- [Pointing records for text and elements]
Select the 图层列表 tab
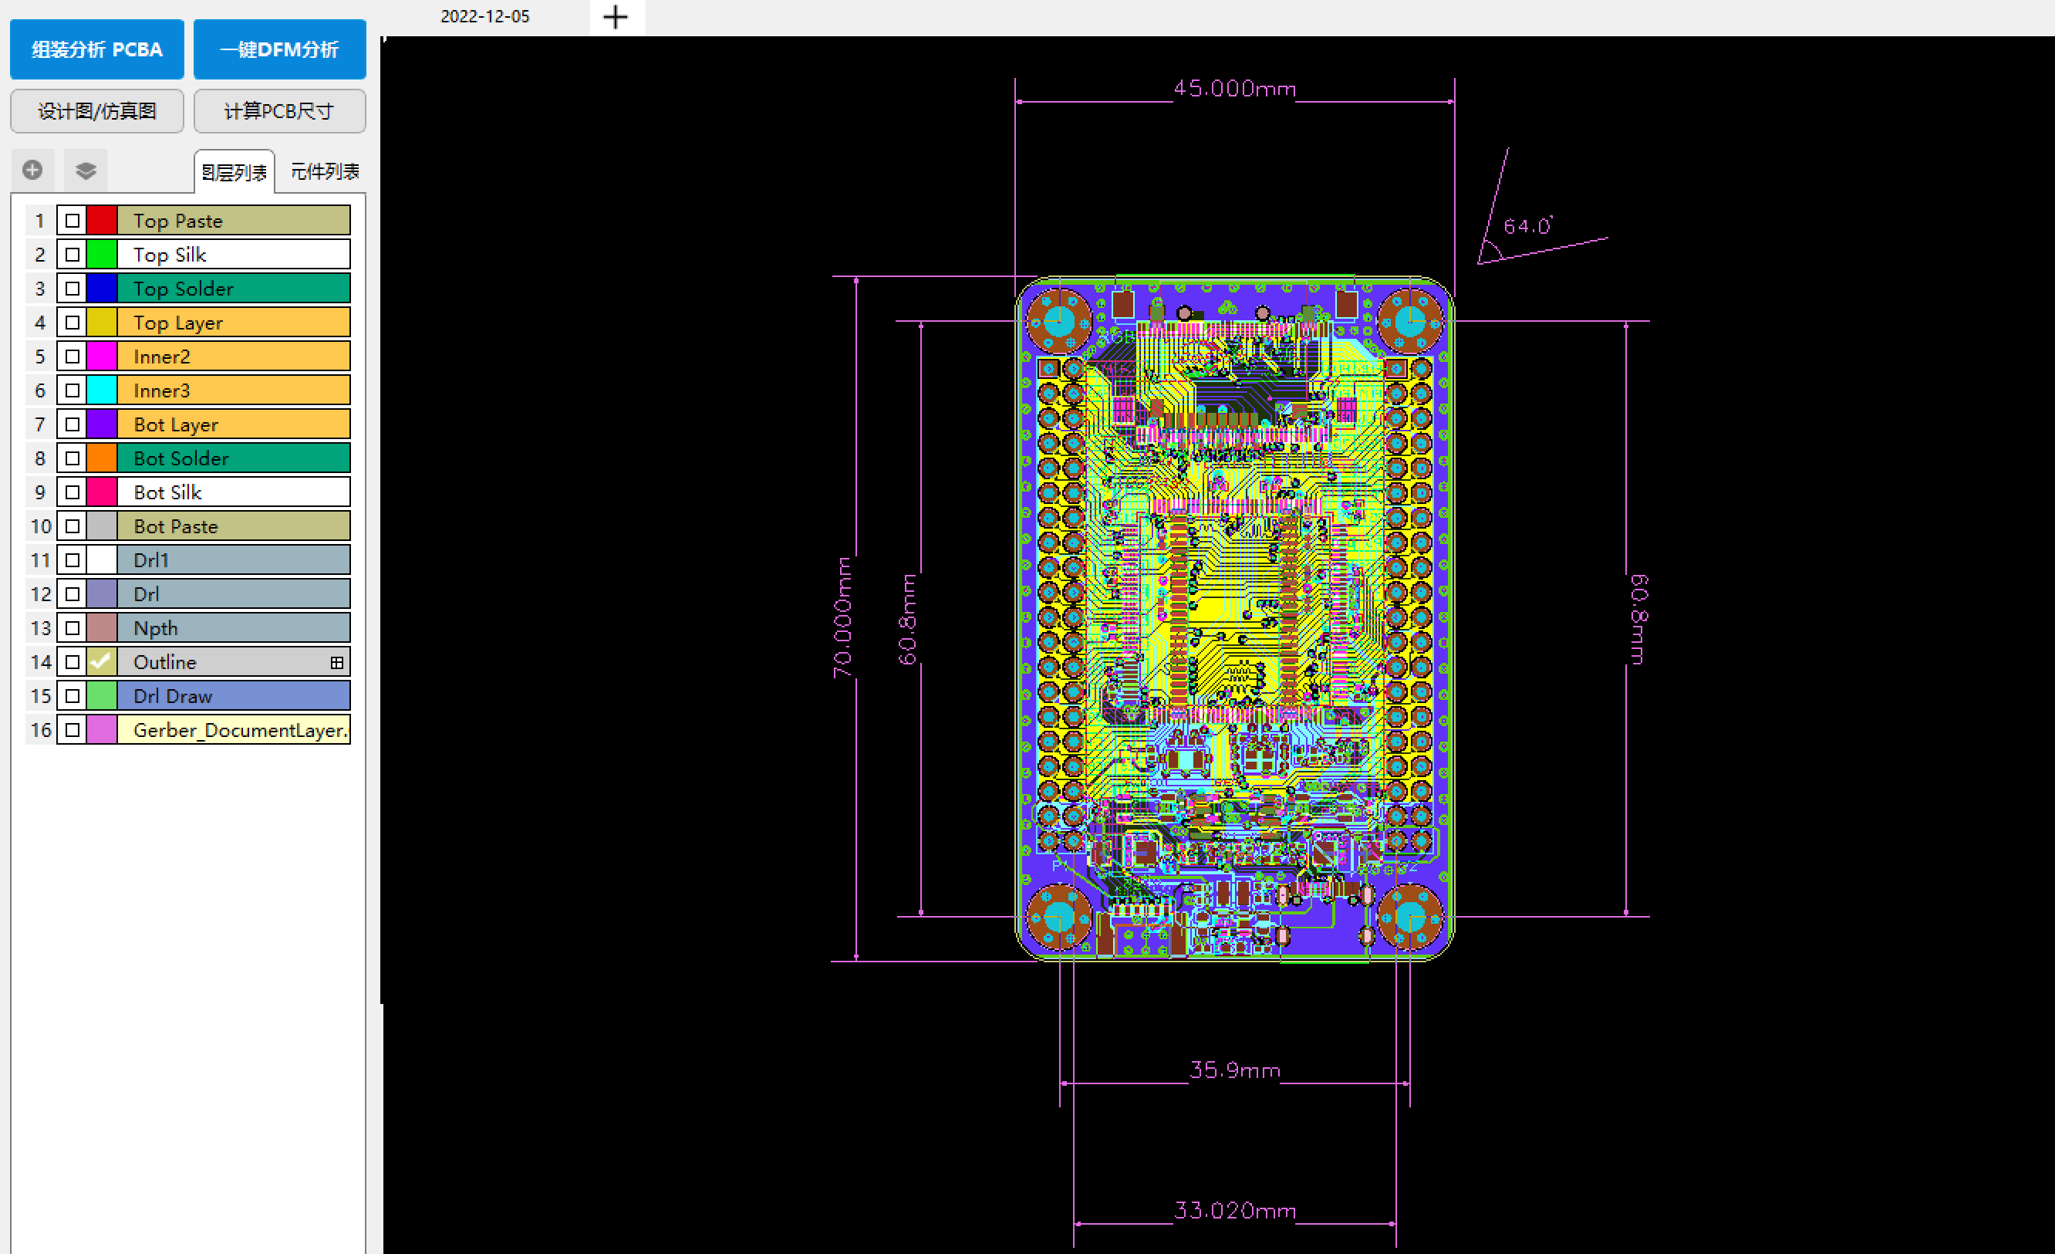Screen dimensions: 2055x1254 click(234, 171)
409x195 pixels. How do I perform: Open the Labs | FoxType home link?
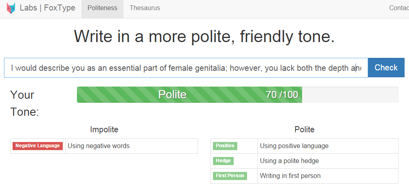click(47, 8)
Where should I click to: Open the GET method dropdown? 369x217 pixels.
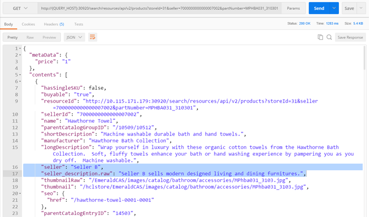click(18, 8)
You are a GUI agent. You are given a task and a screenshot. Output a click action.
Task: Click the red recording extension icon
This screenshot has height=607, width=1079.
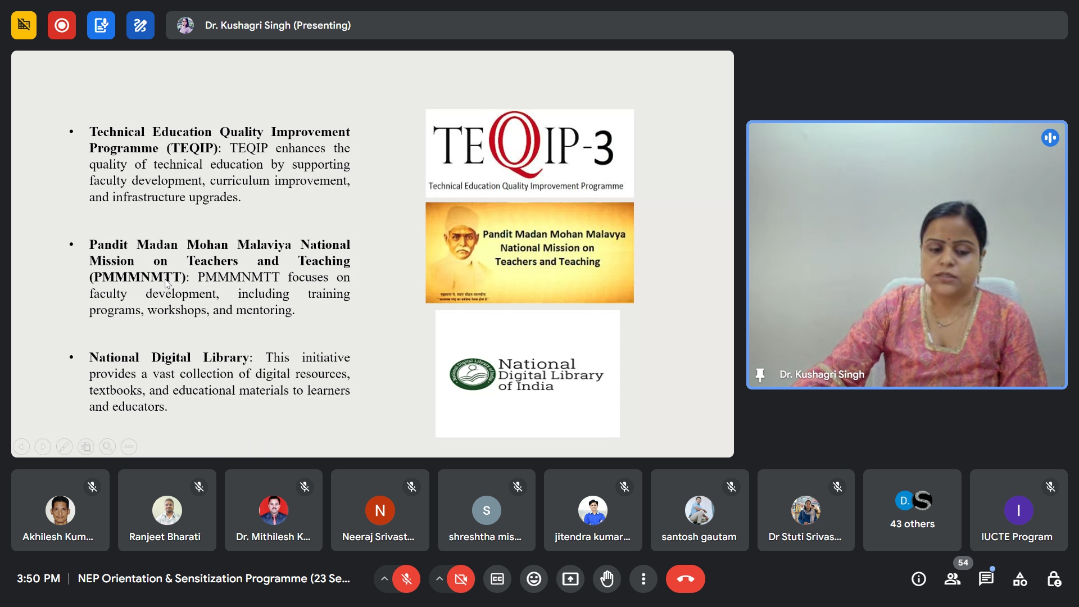coord(62,25)
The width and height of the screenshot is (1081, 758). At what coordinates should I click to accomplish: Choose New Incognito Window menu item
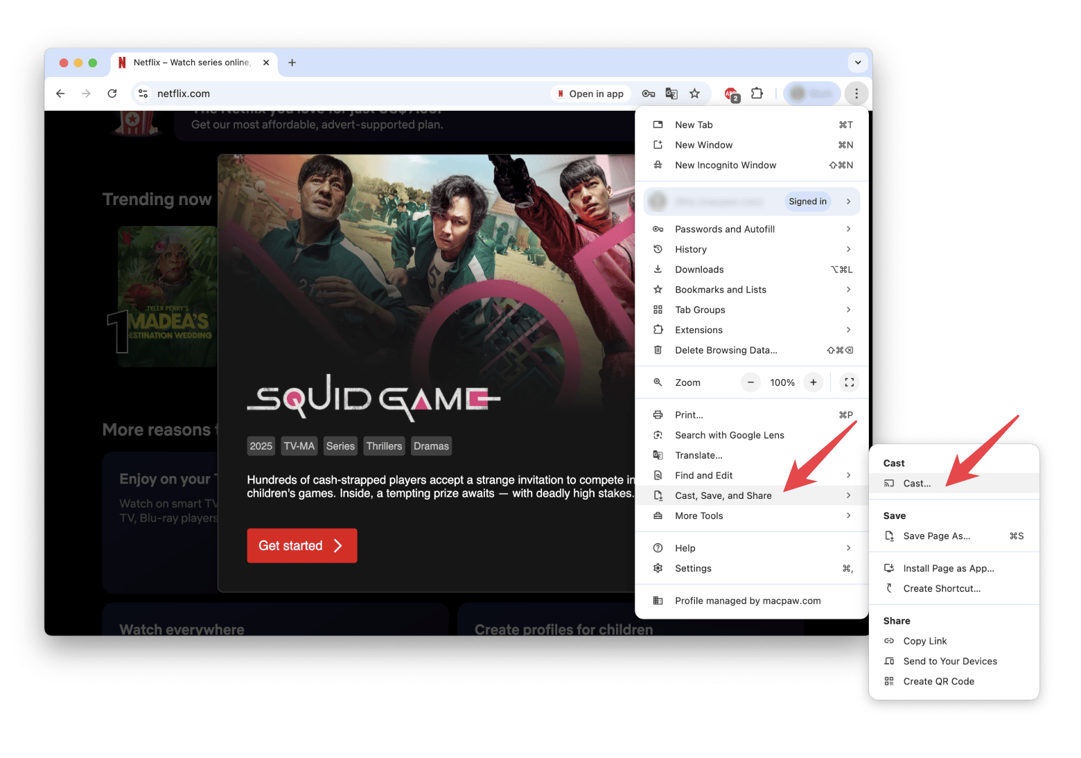point(725,165)
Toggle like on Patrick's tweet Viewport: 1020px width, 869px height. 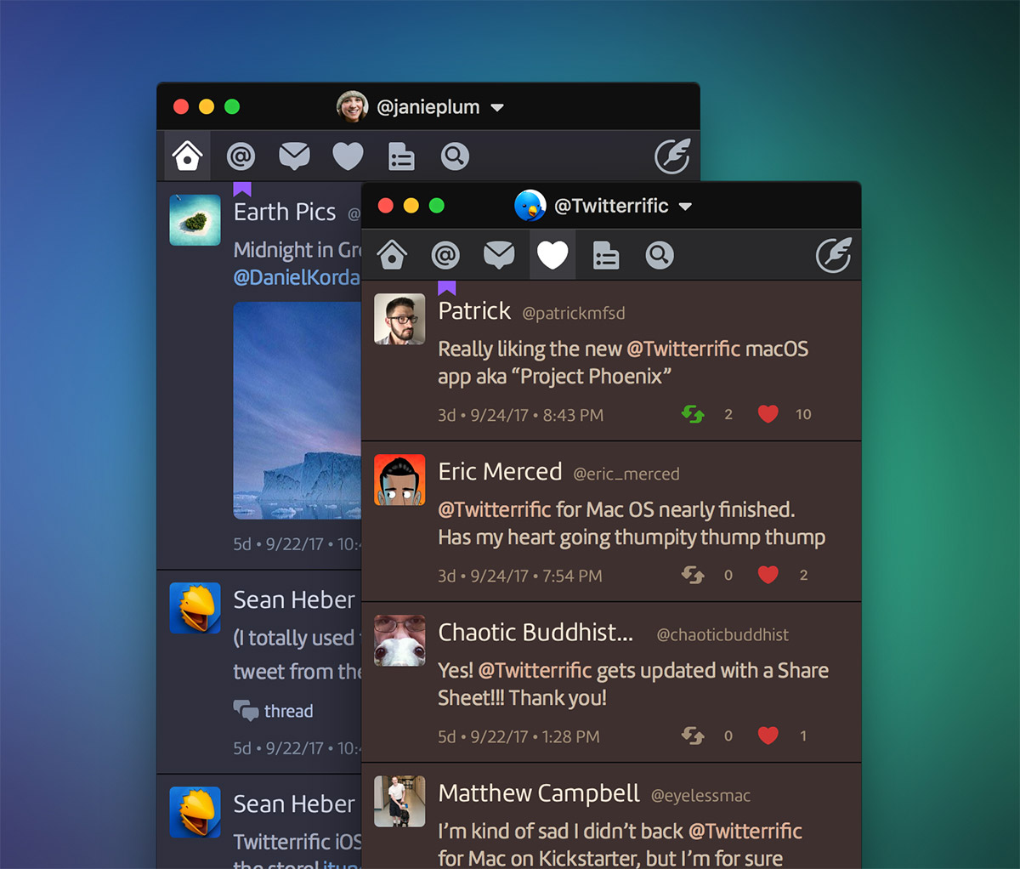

- [WRITTEN TASK] Rewrite every one of the records above with each occurrence of "screenshot" replaced by "screen image", leaving all other wording unchanged. Omit the pictures from your answer.

- [EXERCISE ANSWER]
Select the 图层列表 tab
Screen dimensions: 2055x1254 click(234, 171)
409x195 pixels. How do I perform: Open the Labs | FoxType home link?
click(47, 8)
Where should I click to: Open the GET method dropdown? 369x217 pixels.
click(18, 8)
You are a GUI agent. You are given a task and a screen image. Output a click action.
Task: Click the red recording extension icon
This screen image has height=607, width=1079.
coord(62,25)
The width and height of the screen image is (1081, 758). At what coordinates should I click to accomplish: Choose New Incognito Window menu item
point(725,165)
Toggle like on Patrick's tweet Viewport: 1020px width, 869px height. 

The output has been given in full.